Correspondence analysis

Correspondence Analysis (CA) is a multivariate statistical technique useful for visualizing the relative relationships between and within two groups of variables. In population genetic studies, CA is commonly used to explore the relationships among the frequencies of haplogroups and populations. Thus, CA is often used to estimate "similarity" or "difference" between a given set of populations based on their haplogroup frequencies. This, of course, heavily depends on the secondary haplogroup groupings (i.e., a phylogenetic level at which haplogroup calls are made). To investigate how different secondary haplogroup groupings affect CA, and ultimately the conclusions drawn from it, we compared eight different CA plots based on the NBGs (SC and SCL), and ABGs (rhierBAPS levels 2 and 3, and TreeCluster groupings with thresholds 0.006, 0.005, 0.004, and 0.003).

The SC and SCL CA plots exhibit striking differences in the clustering of populations on the first two dimensions. For the CA based on SC groupings (Fig. 6A), the first two dimensions separate populations from Americas ASW and ACB from all the other populations that are almost indistinguishable from each other. The separation of populations from Americas is driven by the presence of non-African haplogroups (with the exception of haplogroup U).

Fig. 6
figure 6

Correspondence analysis (CA) plot of haplogroup frequencies of African Ancestry populations from 1KGP based on groupings produced by A SC, B SCL, C rhierBAPS level 2, D rhierBAPS level 3, E TreeCluster with threshold 0.006, F TreeCluster with threshold 0.005, G TreeCluster with threshold 0.004, H TreeCluster with threshold 0.003. Arrows indicate the strength and direction of associations between mtDNA clusters and populations based on the first two dimensions (x- and y-axis). Colors indicate geographic regions: green—East Africa (LWK), blue—Americas (ACB and ASW), red—eastern West Africa (YRI and ESN), purple—western West Africa (GWD and MSL). ACB—African Caribbean in Barbados; ASW—African Ancestry in SW USA; MSL—Mende in Sierra Leone; GWD—Gambian in Western Division—Mandinka; ESN—Esan in Nigeria; YRI—Yoruba in Ibadan, Nigeria; LWK—Luhya in Webuye, Kenya

The CA based on the SCL groupings (Fig. 6B) still preserves the separation of populations from Americas ACB and ASW on the second dimension, while the first dimension separates East African LWK. This separation on the first dimension is primarily driven by haplogroup L5, which is unique to LWK in the dataset. The distinction between “L haplogroups” in SCL grouping thus adds valuable information for population differentiation within Africa.

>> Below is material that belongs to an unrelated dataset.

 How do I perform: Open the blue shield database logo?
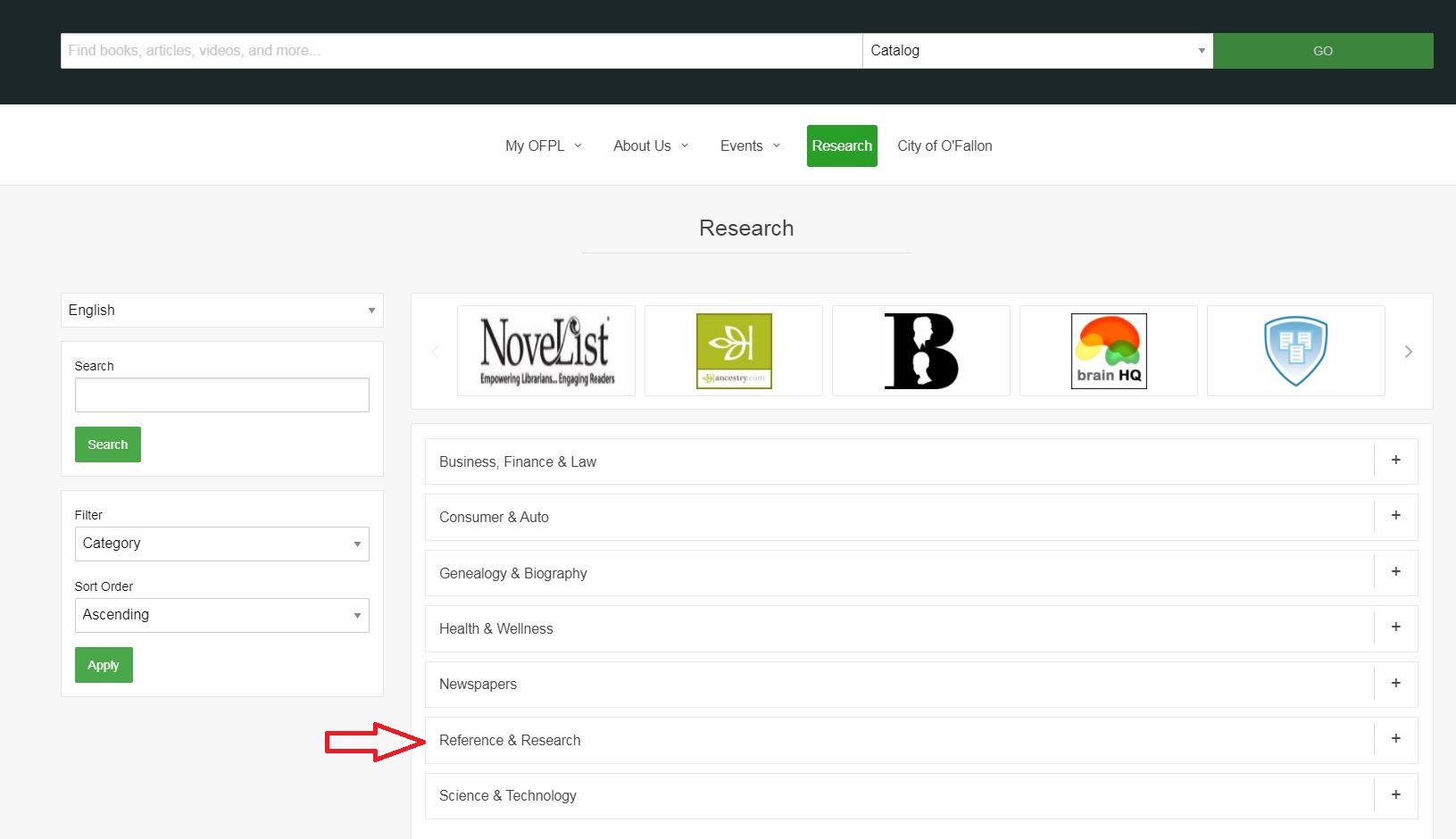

Visually striking differences between SC and SCL CA could have a profound effect on the interpretation of the very same underlying genetic data. When interpreting the SC grouping, one can create a narrative, according to which the ACB and ASW populations are genetically more different from the continental African populations due to their non-African admixture. On the other hand, the SCL grouping could evoke an interpretation that the LWK population is genetically distinct from all of the other populations due to being East African and that the ACB and ASW populations outside of continental Africa are genetically distinct due to the presence of non-African haplogroups, yet still are genetically more similar to the West-African populations (ESN, GWD, MSL, YRI) than to the East-African populations (LWK). This could be explained by the trans-Atlantic slave trade, which mostly affected West-African populations [43]. While interpretations based on SC and SCL can both be inspired and supported (to some extent) by population history and thus both seem plausible, the question remains, which one of them is "better" or less biased for population genetics research?

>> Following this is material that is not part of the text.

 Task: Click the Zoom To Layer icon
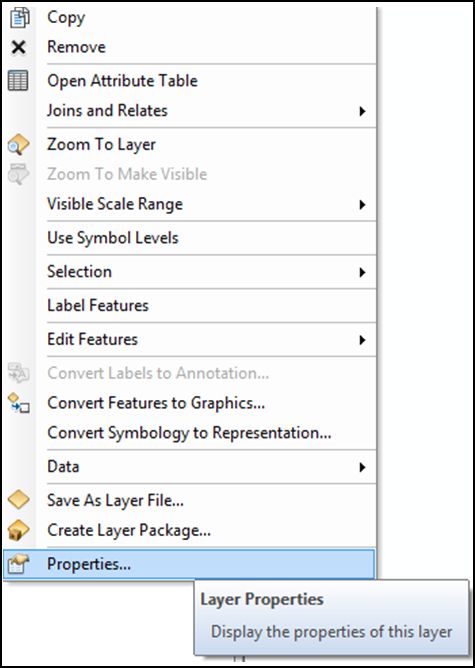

Interpretations of CA based on ABGs pose a similar issue to NBGs. Even though East African LWK is always separated on the first axis, the separation of populations on the second axis is not always comparable across different ABGs (Fig. 6C-H). For example, rhierBAPS Levels 2 (rhb_02) and 3 (rhb_03) show different clustering of populations, especially for GWD, which appears much more distant from MSI in rhb_02 than in rhb_03 (Fig. 6C-D). The separation of populations from Americas is not obvious based on the first two dimensions in TreeCluster groupings except for tc_0.005 (Fig. 6E-H).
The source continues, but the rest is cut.